Kotlin-OHTTP

Kotlin/Android implementation of Oblivious HTTP (RFC 9458) with optional chunked mode (draft-ietf-ohai-chunked-ohttp) plus a minimal sample app. It uses Tink to provide HPKE primitives, which means that EngineFactory will resolve HMAC/cipher/EC to Conscrypt on devices which have Conscrypt available.

Layout

• kotlin-ohttp-library: Android library that builds and decapsulates OHTTP requests/responses using HPKE (X25519/HKDF-SHA256/AES-128-GCM). Includes helpers for Binary HTTP encode/decode plus chunked encapsulation/decapsulation with per-chunk callbacks for streaming display.
• example-client: Android app that fetches keys from http://10.0.2.2/ohttp-keys, relays through http://10.0.2.2:8080/ohttp, and displays the response from a target URL. When “Chunked” is enabled for POST, decrypted chunks are appended live to the UI. All inputs are configurable, and the client supports GET or POST, as well as additional headers

Build n Test

clone the repo, open in Android studio. Fire up an emulator (tested with Pixel 9) and run. You will need a OHTTP config endpoint to get a key from and a OHTTP relay to send traffic to.

Gradle wrapper metadata is present; if gradle/wrapper/gradle-wrapper.jar is missing locally run:

gradle wrapper --gradle-version 8.6

Then build or install:

./gradlew :example-client:installDebug

Or if you prefer, open the cloned repo folder in your local Android Studio

The Android Studio emulator-friendly loopback address (10.0.2.2) is used by default in the app. Adjust the URLs in the example app if your relay or key endpoint differs. The example client permits cleartext HTTP requests to 10.0.2.2 for debugging purposes. You probably dont want cleartext HTTP and only want HTTPS in a real world scenario.

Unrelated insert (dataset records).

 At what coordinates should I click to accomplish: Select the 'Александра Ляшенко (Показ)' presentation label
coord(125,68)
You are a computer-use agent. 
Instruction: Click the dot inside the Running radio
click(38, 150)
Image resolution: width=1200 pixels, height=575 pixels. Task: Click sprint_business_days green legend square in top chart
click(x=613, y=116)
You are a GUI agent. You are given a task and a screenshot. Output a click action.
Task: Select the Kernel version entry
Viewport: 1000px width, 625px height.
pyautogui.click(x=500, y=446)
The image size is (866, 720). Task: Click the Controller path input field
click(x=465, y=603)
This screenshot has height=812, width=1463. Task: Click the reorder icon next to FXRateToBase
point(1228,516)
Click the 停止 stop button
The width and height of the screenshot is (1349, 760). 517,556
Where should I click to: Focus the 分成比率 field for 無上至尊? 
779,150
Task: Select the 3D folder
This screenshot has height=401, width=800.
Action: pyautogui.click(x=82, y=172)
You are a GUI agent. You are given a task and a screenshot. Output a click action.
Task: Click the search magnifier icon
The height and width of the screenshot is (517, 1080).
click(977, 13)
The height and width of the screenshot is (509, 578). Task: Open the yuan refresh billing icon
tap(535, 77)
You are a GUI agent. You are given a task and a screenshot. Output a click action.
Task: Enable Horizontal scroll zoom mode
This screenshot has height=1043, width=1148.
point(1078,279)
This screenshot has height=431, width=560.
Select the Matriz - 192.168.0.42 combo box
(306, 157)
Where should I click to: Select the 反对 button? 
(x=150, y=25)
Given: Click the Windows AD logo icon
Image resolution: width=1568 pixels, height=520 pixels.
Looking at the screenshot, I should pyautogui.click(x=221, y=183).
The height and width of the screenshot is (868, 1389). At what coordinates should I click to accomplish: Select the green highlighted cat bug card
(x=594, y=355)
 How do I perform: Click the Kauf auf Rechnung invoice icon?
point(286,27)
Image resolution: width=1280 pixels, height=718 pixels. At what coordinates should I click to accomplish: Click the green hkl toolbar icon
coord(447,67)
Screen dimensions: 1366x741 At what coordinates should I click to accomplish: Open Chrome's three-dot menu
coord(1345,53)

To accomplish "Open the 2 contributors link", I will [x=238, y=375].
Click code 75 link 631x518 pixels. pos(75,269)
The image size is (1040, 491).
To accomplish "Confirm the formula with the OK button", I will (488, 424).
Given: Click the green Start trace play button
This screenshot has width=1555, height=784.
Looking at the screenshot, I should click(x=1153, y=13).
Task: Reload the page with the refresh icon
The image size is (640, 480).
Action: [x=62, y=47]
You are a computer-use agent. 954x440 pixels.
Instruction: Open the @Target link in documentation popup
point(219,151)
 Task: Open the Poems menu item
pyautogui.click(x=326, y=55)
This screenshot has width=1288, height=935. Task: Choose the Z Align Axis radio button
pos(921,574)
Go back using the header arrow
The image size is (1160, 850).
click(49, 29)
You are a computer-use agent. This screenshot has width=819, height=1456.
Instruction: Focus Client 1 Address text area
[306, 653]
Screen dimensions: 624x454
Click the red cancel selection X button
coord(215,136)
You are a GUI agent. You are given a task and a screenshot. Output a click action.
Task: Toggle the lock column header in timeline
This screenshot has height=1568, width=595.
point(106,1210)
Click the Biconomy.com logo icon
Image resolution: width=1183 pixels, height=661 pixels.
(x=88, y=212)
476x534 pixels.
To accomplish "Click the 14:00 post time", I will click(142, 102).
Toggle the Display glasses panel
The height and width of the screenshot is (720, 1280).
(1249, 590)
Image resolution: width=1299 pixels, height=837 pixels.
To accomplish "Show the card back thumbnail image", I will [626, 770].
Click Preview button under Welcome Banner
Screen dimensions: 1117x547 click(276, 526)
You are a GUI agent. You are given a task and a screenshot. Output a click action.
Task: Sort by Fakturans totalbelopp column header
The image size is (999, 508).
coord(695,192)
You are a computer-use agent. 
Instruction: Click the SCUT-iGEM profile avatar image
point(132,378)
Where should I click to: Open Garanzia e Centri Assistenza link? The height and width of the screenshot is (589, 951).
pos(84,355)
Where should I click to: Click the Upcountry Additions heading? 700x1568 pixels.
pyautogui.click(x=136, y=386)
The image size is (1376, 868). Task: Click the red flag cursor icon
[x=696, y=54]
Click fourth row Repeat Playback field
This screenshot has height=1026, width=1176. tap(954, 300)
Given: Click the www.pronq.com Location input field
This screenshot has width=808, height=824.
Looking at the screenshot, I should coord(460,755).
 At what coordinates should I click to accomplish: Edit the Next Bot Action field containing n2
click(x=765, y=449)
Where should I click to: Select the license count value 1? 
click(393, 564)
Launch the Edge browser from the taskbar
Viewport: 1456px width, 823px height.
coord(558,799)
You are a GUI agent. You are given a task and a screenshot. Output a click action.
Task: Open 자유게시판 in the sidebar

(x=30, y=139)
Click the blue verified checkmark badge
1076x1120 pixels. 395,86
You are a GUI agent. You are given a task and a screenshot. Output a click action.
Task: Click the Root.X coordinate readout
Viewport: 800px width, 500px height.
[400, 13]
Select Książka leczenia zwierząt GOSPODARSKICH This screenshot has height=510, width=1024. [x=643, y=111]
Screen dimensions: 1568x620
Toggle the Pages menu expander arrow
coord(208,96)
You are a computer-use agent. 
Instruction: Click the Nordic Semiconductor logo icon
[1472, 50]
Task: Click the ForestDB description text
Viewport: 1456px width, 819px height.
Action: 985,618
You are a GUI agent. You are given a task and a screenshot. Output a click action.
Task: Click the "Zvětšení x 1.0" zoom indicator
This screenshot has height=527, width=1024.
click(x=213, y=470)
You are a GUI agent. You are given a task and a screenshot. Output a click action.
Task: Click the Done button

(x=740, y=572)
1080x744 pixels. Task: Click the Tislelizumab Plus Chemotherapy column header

There are debug flags available in Hpke.kt and OhttpClient.kt giving enhanced visibility into operations, the output will be in your logcat in Android Studio. Ensure these are set to false outside of closed testing and debug environments.

object HpkeDebug {
    const val ENABLED: Boolean = false
}

object OhttpDebug {
    const val ENABLED: Boolean = false
}

Note on Key Integrity

Currently this library blindly trusts the integrity of the fetched key, which is not RFC 9548 compliant (compliance requires Key Integrity mechanisms). If you are going to use this anywhere, please ensure you implement suitable key integrity methods. Pull requests always welcomed.

Note on authentication

The library does not select any specific authentication scheme. This is down to the reader to decide what to use in their situation, though many real world implementations of OHTTP are using PrivacyPass tokens.

Notes on chunked streaming

• The library surfaces an onChunk callback in OhttpClient.execute/get that fires for each decrypted chunk in chunked responses. The sample app appends these chunks to the response view as they arrive.
• Headers for indeterminate-length (chunked) responses are parsed incrementally; trailers are read after the final chunk.

Todo/Youdo:

• Key integrity
• Test: BHTTP encoder/decoder for known-length and chunked framing (including indeterminate-length headers/trailers).
• Test: Varint encode/decode edge cases (1/2/4/8-byte encodings).
• Test: round-trip HPKE encapsulation/decapsulation against a test gateway for both standard and chunked requests; assert decrypted BHTTP matches expectations.
• UI/behavior: emulator test that toggles GET/POST chunked modes, verifies headers render correctly, and that onChunk is invoked before the final chunk (e.g., via an IdlingResource or log assertion).